* _TASK OBJECTIVE_: Give back the line containing "Tick the checkbox" along with every line after it, exactly, until the entries end.

====

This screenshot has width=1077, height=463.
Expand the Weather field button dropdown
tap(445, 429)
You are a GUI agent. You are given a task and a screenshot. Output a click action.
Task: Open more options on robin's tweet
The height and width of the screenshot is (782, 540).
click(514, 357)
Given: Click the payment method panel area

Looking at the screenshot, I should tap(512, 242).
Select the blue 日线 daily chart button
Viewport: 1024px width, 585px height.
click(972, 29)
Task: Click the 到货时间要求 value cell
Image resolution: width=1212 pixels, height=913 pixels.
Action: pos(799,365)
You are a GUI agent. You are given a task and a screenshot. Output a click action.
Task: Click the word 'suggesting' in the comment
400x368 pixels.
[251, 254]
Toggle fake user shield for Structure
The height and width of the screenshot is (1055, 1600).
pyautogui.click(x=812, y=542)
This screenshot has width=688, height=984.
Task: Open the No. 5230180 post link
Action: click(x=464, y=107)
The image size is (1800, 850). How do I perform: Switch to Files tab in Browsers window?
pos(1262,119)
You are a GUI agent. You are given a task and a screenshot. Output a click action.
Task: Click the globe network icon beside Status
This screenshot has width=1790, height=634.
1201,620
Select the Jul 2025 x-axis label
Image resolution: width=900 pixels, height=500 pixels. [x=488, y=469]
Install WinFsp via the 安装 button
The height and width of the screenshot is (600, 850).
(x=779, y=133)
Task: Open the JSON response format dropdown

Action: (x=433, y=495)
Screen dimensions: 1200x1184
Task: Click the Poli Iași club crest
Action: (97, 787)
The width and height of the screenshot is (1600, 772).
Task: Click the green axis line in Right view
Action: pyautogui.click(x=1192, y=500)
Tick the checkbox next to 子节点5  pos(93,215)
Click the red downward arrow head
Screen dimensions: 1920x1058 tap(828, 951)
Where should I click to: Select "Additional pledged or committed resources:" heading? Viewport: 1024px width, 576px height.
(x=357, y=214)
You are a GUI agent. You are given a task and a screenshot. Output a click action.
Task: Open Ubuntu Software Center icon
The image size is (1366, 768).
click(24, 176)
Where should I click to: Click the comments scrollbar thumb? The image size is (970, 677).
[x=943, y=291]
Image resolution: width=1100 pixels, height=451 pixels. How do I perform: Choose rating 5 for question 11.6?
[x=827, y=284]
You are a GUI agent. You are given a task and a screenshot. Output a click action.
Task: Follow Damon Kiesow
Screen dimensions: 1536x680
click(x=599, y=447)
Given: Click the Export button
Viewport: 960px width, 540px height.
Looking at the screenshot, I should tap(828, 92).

====

* _RESPONSE TO THIS TASK_:
Tick the checkbox next to 子节点5  pos(93,215)
Click the red downward arrow head
Screen dimensions: 1920x1058 tap(828, 951)
Where should I click to: Select "Additional pledged or committed resources:" heading? Viewport: 1024px width, 576px height.
(x=357, y=214)
You are a GUI agent. You are given a task and a screenshot. Output a click action.
Task: Open Ubuntu Software Center icon
The image size is (1366, 768).
click(24, 176)
Where should I click to: Click the comments scrollbar thumb? The image size is (970, 677).
[x=943, y=291]
Image resolution: width=1100 pixels, height=451 pixels. How do I perform: Choose rating 5 for question 11.6?
[x=827, y=284]
You are a GUI agent. You are given a task and a screenshot. Output a click action.
Task: Follow Damon Kiesow
Screen dimensions: 1536x680
click(x=599, y=447)
Given: Click the Export button
Viewport: 960px width, 540px height.
Looking at the screenshot, I should tap(828, 92).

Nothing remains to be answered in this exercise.